* WHAT THE EXERCISE ASKS:
Return only the number of lines in the entries below that hold the word "agent".

((

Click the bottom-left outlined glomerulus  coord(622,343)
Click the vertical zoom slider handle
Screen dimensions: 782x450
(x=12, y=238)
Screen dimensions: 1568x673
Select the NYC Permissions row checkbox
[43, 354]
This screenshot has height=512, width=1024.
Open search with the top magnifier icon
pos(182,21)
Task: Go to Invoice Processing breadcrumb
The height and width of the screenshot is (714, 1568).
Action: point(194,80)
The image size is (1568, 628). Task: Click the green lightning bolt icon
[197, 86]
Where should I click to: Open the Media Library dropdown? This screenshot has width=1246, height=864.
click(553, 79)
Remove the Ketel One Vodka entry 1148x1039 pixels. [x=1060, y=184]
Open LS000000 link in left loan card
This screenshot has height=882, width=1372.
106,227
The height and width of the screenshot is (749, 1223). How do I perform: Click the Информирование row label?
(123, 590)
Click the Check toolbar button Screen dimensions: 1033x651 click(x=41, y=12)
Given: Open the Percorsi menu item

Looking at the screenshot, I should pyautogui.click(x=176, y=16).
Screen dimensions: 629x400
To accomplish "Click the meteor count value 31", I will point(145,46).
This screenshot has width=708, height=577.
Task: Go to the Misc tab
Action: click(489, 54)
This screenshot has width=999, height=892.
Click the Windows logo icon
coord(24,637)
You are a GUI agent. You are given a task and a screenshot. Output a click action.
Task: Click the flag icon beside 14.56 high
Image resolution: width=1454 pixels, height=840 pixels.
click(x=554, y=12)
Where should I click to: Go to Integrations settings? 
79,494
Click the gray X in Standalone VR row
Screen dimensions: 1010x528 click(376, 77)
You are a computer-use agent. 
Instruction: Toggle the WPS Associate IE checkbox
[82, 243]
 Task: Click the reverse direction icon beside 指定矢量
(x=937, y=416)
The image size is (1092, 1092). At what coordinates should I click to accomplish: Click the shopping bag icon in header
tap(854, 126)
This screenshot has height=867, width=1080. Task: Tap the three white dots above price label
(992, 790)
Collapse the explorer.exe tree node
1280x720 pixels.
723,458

))

* FINISHED TASK:
2